Either way I still feel going through the internship and apprenticeship of learning from another engineer is extremely important because there is no way a school can prepare you for how intense a session can be. You have to be on your game and in the zone during sessions. The artist can never know that something is going wrong when it is. Learning to deal with that pressure takes experience and you are not going to know how to handle those situations unless you do it in real life. Find an engineer who works on music that you want to work on and try to learn from them. You want to try and find an engineer who has been successful with the kind of music you like. It is more beneficial if you pick someone that you want to learn from and intern at one of their studios and work your way up to try and assist them.
Do you have a favorite piece of gear?
My speakers are my favorite because they are the most important. I have a really nice pair of Adam Audio S3H’s. They are big midfield three ways. They are the best speakers I have ever used. That’s my most important piece of gear. I have some cool vintage reverbs and delays. I have a PCM42 which is a cool delay. I have a premier spring reverb tank from the 60’s, and a bunch of other cool outboard compressors and EQs that I have set up as hardware inserts in Pro Tools. But if someone took all my gear away and I could only take one thing back, it would be my speakers.
Which artists would you love to record and why?
I’m a huge Radiohead fan and I love Billie Eilish. I love Tame Impala, and there’s a band from Texas called Khruangbin that I really like. There are so many bands I’d love to work with!
Where do you see yourself in the next few years and what else do you want to accomplish?
With the pandemic, I lost almost all my work. I had all these projects lined up last year and most of the artists I work with supplement their music projects by working at bars and restaurants, so the bottom dropped out for all of us. It was like a domino effect, they lost their jobs and so I lost mine. I took my time thinking about how I was going to pivot and what I was going to do. One of the things that has been a blessing is working on podcasts. I do a lot of mixing for a podcast company called WaitWhat. They have a lot of great shows, and it is really a lot of fun working on something a little out of my comfort zone. As things have started to open up a lot of the projects I had lined up have come back, so I am mixing music every week at this point and there are a bunch of productions that I am working on.

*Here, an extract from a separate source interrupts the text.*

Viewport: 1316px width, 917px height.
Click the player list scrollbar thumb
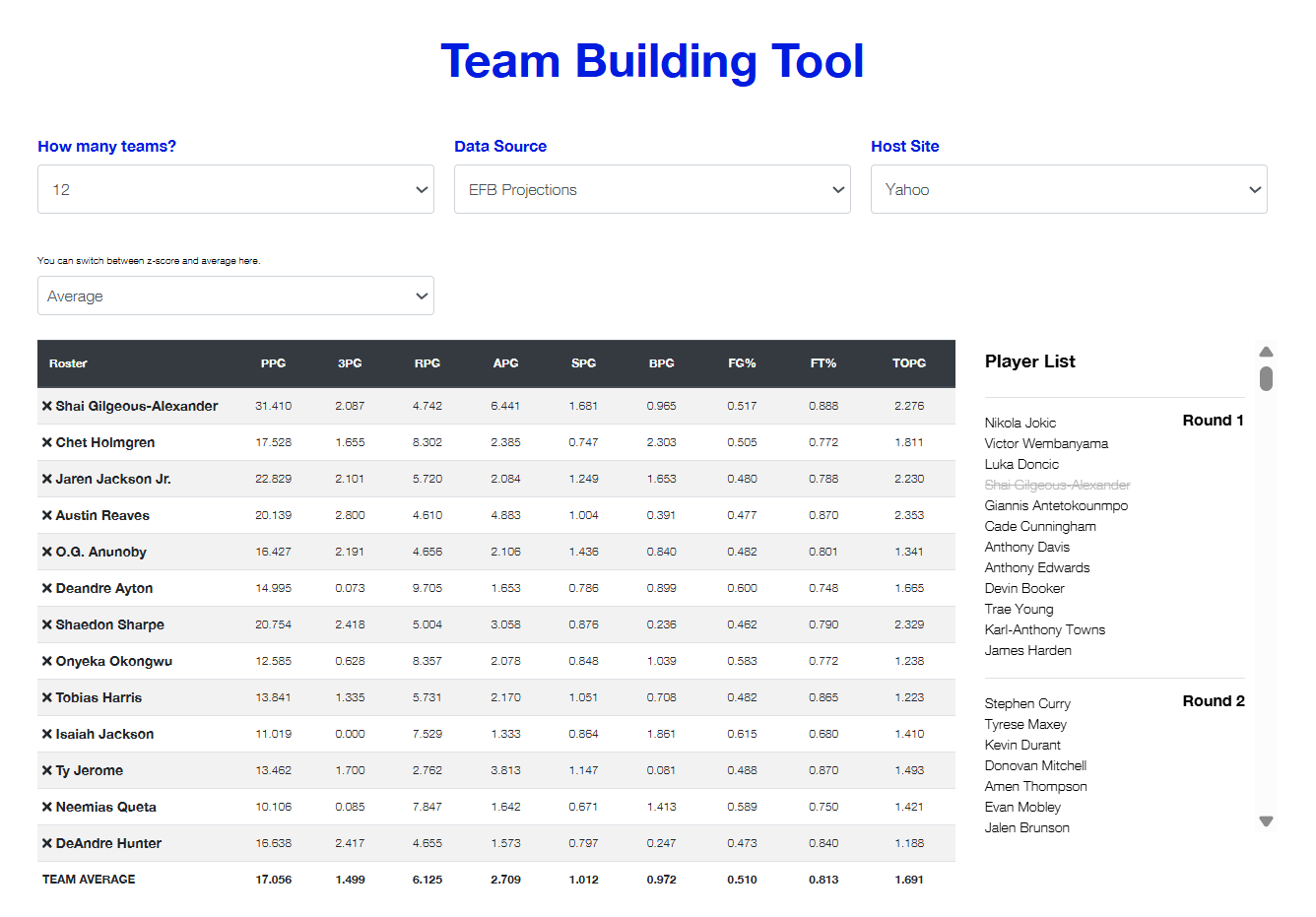(1267, 378)
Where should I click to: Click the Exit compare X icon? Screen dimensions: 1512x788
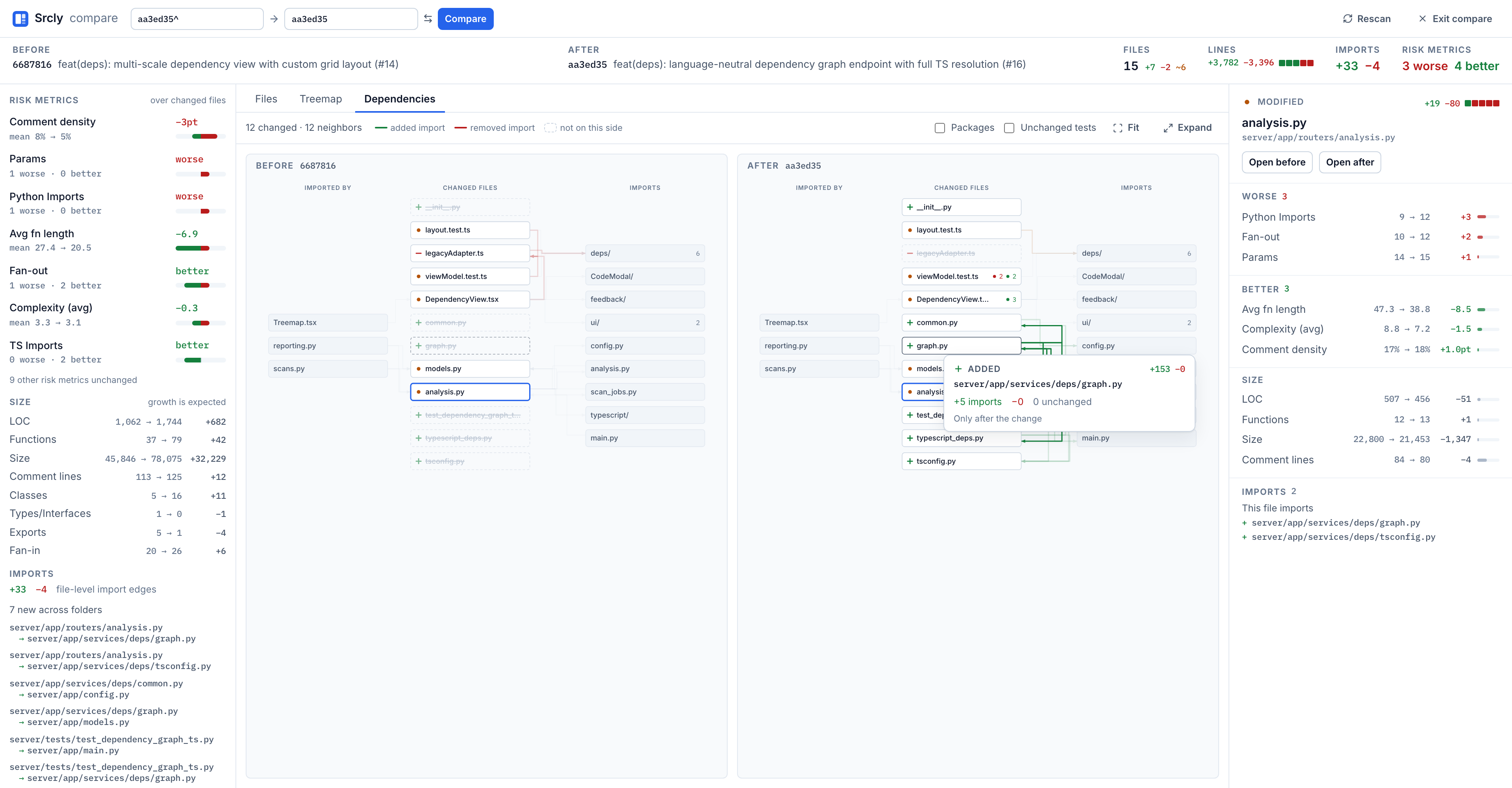[1422, 19]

But keeping the podcast work has given me a level of comfort so I can say no to projects that I don’t want to work on. There were some projects I had to work on that I wasn’t so excited about, but I had to do it because I had to make money. For me at this point it’s going to be about finding balance. I want to work on stuff that creates a level of security, but also from a fulfillment side work on music that I really love working on. My goal is to focus on working with artists that make me love working on music. It is very easy to become disillusioned when working on music you don’t like to pay the bills and provide for your family. It’s easy to go from “I do this because I love it” to, “I don’t want to listen to music anymore” because I’m so burnt out on all this stuff I am not excited about. Taking that step back has helped me regain my love of listening to music and my love for making music and playing the guitar. So really my goals are to spend time with my family, and work on music I love, without having to work twelve to fourteen hour days and feel burnt out.